- [Exercise prompt]
In the listing below, a line holding "Given: Click the Ctrl + Space key badge" and a line holding "Image resolution: width=1148" mark the range. Retype both exactly, with all lines between them.

········

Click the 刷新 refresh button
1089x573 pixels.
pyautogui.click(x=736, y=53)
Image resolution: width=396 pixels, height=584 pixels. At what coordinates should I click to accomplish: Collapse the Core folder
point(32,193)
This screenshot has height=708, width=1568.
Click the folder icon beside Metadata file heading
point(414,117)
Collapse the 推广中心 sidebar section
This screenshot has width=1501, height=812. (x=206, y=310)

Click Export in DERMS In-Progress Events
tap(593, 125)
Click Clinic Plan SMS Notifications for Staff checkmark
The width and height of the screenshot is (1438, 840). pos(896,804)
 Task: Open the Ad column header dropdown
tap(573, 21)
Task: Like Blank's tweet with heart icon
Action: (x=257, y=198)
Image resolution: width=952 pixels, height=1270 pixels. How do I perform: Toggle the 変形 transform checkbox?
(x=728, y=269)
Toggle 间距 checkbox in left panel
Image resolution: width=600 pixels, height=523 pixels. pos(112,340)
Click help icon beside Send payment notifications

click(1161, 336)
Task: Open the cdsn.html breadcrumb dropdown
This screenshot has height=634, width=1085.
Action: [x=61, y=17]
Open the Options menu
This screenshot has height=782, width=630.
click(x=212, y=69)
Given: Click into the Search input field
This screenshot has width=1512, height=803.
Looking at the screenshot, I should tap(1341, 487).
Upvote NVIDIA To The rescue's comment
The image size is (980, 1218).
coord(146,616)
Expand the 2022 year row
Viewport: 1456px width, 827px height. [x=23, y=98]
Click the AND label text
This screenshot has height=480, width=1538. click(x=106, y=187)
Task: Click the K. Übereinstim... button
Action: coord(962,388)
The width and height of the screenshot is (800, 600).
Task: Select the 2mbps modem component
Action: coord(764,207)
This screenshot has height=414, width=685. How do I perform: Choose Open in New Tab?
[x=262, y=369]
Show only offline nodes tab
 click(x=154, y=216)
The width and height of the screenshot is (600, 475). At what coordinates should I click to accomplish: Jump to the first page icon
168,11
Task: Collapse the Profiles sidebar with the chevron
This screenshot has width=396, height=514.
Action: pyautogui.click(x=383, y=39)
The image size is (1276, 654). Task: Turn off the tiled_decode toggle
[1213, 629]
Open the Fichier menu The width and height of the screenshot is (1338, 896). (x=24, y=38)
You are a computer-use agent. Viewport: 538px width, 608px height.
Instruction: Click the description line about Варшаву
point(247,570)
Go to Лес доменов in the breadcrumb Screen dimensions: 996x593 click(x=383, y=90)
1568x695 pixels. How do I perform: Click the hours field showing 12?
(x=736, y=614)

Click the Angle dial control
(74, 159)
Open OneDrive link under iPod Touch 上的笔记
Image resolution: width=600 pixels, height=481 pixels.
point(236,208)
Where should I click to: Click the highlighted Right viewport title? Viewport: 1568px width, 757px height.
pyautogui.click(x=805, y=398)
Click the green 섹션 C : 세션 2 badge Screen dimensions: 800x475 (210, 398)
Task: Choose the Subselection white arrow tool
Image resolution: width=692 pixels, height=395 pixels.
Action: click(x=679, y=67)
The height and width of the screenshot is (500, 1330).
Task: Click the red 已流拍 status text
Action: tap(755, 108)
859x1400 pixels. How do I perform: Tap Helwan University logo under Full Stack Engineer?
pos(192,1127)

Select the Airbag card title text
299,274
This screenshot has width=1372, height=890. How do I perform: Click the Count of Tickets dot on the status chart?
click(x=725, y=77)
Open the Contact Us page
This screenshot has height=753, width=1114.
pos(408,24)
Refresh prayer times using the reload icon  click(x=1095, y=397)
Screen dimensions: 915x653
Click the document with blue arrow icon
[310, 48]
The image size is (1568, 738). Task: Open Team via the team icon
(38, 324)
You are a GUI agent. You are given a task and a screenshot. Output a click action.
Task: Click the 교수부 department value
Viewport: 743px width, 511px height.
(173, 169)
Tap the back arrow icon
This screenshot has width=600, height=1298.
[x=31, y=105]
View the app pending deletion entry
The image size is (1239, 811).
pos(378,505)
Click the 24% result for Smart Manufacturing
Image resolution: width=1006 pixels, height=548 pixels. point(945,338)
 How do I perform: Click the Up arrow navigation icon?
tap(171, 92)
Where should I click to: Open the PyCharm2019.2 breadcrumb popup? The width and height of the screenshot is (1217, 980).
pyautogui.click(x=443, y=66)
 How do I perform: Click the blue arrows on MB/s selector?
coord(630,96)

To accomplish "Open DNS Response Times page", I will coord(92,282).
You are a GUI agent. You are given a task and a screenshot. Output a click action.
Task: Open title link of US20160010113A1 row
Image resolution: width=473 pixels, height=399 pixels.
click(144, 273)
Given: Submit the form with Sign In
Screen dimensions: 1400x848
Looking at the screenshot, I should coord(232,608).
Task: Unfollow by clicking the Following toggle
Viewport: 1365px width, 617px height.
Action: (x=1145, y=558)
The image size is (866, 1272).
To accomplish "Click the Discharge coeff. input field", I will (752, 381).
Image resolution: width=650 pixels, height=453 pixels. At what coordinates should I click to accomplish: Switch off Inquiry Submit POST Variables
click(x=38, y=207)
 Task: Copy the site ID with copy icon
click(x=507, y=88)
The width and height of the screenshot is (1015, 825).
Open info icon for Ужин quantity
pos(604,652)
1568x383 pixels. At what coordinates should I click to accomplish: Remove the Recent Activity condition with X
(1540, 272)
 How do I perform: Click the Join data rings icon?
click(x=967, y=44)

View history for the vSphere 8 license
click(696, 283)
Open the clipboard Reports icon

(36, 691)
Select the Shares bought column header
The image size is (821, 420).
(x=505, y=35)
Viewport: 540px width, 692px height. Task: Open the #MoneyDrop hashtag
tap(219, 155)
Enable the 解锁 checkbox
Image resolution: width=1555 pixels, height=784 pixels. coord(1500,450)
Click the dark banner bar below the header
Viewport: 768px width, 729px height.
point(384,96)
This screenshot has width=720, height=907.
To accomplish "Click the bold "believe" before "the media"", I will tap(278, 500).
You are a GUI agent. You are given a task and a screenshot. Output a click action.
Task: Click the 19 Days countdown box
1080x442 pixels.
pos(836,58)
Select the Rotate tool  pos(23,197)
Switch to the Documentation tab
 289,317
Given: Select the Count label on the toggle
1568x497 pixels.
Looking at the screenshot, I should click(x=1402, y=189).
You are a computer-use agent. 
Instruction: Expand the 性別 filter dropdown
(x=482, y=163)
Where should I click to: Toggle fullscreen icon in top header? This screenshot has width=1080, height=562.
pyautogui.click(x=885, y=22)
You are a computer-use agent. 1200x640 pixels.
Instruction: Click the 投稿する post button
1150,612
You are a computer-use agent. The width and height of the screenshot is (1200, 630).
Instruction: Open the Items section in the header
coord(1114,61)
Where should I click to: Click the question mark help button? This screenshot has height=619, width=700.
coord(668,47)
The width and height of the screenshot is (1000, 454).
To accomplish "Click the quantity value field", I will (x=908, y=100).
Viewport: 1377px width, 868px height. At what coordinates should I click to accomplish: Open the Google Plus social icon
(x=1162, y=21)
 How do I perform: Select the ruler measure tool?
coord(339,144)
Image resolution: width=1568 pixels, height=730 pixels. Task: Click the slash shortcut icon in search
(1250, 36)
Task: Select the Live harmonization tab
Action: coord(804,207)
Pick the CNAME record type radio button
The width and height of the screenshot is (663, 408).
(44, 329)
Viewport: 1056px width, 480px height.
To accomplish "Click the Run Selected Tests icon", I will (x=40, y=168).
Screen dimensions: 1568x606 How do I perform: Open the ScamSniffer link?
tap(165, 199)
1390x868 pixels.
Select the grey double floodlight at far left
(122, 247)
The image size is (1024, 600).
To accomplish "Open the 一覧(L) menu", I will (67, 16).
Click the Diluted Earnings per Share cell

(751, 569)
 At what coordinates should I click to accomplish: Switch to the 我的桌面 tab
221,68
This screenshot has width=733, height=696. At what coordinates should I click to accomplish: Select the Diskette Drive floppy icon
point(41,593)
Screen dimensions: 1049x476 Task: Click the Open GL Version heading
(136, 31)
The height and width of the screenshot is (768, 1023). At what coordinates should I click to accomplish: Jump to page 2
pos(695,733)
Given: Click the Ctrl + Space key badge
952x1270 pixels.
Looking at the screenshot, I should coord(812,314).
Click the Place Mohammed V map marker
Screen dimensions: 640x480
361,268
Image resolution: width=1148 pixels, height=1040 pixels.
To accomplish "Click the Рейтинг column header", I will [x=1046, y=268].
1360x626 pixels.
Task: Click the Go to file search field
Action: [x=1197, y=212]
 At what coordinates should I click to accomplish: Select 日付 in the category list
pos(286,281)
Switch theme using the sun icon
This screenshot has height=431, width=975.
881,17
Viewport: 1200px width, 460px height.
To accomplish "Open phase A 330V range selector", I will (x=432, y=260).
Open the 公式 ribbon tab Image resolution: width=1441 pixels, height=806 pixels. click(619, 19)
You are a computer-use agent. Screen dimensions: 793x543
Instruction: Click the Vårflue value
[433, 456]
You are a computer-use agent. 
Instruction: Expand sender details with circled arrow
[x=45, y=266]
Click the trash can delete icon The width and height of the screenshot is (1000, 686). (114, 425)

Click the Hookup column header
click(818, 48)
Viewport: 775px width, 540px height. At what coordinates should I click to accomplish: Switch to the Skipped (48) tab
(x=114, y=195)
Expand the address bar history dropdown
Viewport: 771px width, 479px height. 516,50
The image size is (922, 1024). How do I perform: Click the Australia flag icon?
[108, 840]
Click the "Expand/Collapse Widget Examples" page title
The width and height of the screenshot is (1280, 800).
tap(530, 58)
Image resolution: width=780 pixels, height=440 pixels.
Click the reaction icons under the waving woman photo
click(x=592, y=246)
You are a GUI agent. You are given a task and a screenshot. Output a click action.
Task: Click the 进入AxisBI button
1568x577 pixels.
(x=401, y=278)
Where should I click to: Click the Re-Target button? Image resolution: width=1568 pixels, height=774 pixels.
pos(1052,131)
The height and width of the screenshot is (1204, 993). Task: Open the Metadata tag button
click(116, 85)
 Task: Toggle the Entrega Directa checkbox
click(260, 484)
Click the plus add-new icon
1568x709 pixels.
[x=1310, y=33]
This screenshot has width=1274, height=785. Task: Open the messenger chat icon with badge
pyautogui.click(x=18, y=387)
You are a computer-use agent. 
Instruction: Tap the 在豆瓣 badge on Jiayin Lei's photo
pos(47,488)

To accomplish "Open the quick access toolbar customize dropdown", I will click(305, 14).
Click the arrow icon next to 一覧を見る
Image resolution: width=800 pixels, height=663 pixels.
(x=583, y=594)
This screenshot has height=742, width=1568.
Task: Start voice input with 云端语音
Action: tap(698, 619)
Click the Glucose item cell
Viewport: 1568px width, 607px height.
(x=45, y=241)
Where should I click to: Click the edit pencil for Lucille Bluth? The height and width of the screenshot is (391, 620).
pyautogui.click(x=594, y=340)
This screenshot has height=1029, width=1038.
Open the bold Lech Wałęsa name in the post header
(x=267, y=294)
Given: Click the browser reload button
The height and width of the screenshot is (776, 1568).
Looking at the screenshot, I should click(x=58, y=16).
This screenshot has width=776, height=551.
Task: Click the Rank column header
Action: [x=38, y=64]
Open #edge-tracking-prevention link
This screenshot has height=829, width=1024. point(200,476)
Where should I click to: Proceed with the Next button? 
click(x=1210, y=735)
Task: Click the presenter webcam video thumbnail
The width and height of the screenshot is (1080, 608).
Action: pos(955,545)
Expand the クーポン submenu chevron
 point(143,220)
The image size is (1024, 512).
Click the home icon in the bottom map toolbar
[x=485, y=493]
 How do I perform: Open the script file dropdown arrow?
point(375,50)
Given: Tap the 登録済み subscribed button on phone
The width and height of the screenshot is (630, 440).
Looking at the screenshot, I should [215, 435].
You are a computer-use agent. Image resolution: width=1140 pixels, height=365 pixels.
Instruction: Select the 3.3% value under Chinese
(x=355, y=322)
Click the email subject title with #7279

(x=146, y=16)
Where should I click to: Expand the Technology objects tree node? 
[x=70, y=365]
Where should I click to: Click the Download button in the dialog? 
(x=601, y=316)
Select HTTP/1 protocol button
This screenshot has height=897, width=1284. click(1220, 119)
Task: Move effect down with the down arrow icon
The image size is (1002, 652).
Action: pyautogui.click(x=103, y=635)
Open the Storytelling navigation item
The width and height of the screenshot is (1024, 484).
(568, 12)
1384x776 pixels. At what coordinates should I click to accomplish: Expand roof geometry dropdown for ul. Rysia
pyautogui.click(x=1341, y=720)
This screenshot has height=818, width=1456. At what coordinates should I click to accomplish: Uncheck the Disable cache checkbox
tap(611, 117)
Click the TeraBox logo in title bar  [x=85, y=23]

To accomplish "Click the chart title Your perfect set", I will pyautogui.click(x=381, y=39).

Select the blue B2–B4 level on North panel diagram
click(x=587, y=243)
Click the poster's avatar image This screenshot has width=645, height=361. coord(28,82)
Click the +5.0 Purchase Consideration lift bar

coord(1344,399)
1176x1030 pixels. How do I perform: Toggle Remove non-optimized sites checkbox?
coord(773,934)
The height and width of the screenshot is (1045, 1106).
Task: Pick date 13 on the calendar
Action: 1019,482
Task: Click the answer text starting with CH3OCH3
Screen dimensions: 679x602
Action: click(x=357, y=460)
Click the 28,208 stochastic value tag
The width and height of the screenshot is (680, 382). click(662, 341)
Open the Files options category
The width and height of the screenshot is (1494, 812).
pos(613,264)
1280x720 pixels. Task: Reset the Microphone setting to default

········

- [Response area]
Given: Click the Ctrl + Space key badge
952x1270 pixels.
Looking at the screenshot, I should coord(812,314).
Click the Place Mohammed V map marker
Screen dimensions: 640x480
361,268
Image resolution: width=1148 pixels, height=1040 pixels.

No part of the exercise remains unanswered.